- Origin: Japan
- Genres: Alternative hip hop, experimental hip hop, electronic
- Years active: 2003–present
- Labels: GAL
- Members: cp; imai;
- Website: g-a-l.jp/group_inou/

= Group inou =

Japanese electronic and hip-hop duo

group_inou (グループイノウ) is a Japanese electronic and hip-hop duo formed in 2003. Since 2006 they have released music under their own independent record label GAL. The group went on indefinite hiatus in 2016, returning without announcement in late 2023 with a new song.

== Members ==
imai (いまい)
The composer of the duo's music. He also performs as a solo artist under the same name.

cp (しーぴー)
The group's rapper.
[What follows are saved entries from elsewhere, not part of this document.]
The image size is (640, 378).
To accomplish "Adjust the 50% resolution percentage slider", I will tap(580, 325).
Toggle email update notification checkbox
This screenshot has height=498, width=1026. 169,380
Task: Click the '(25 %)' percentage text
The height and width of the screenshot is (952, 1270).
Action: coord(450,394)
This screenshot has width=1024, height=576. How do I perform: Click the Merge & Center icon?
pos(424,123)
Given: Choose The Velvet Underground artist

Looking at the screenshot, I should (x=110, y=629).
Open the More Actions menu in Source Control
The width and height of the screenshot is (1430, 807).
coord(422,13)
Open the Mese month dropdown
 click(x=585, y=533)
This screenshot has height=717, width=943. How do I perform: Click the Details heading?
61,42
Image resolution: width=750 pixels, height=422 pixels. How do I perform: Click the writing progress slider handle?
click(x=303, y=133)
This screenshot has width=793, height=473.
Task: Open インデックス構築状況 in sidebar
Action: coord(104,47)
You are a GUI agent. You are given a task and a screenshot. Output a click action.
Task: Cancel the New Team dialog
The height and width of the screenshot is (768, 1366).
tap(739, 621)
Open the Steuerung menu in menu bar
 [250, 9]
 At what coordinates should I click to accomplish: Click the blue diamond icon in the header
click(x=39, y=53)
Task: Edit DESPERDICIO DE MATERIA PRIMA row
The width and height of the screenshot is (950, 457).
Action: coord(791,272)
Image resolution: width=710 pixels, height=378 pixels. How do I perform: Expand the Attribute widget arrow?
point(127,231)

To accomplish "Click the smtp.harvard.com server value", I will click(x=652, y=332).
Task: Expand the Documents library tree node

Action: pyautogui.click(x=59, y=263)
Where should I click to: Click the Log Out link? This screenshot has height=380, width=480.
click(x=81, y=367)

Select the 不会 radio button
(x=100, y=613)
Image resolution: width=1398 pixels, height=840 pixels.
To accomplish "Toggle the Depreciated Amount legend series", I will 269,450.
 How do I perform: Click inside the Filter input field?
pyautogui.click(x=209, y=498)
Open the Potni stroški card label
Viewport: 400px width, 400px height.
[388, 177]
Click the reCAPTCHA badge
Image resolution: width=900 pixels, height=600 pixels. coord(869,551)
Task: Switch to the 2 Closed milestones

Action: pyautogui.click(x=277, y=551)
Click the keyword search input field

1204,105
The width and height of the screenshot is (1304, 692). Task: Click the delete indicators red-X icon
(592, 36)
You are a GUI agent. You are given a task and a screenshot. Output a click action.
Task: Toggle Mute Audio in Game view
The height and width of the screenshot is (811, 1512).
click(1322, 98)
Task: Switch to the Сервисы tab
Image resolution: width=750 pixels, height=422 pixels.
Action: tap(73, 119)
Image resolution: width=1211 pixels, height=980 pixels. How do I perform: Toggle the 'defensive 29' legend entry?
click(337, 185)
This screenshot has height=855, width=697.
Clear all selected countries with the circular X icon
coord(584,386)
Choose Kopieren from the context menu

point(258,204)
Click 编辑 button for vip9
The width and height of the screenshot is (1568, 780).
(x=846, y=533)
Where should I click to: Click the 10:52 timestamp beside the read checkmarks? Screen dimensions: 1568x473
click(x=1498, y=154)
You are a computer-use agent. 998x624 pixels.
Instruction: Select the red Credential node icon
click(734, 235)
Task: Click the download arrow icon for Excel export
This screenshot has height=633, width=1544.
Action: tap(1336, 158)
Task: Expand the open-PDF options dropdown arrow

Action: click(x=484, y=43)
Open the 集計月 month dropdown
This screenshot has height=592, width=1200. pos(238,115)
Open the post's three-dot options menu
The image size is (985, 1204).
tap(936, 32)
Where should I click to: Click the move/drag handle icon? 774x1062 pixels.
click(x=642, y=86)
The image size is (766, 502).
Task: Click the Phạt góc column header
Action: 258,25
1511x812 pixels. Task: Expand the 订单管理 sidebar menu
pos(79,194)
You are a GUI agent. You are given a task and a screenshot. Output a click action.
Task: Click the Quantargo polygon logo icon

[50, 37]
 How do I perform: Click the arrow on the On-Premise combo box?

He is also the guitarist and vocalist for the post-hardcore band uri gagarn.

== Discography ==

=== Albums ===
1. FAN (2008-04-09)
2. _ (pronounced "underbar") (2010-06-02)
3. DAY (2012-10-10)
4. MAP (2015-07-01)

=== EPs ===
1. foods (September 27, 2006)
2. ESCORT (April 22, 2009)
3. HAPPY (January 1, 2024)

=== Singles ===
1. BPA (March 22, 2006)
2. HEART (March 16, 2011)
3. HALF (August 21, 2011)
4. MONKEY / JUDGE (April 4, 2012)
5. MANSION (October 10, 2013)
6. THERAPY (Pasocom Music Club Remix) (May 29, 2020)
7. HAPPENING (November 26th, 2023)

=== Remix albums ===
1. System Kitchen (January 17, 2007)

=== Compilations ===

1. foods & System Kitchen (2015-04-01)

=== Live videos ===
1. one camera no cut (DVD, March 22, 2006)
2. SET (DVD, November 27, 2013)

== In popular culture ==
From April to June 2012, their song "JUDGE" was used as the ending theme for the TV Tokyo series Moya-Moya Summers 2. From October to December of the same year, the song "9" appeared as the ending theme of the TV Tokyo variety show God Tan ~The God Tongue.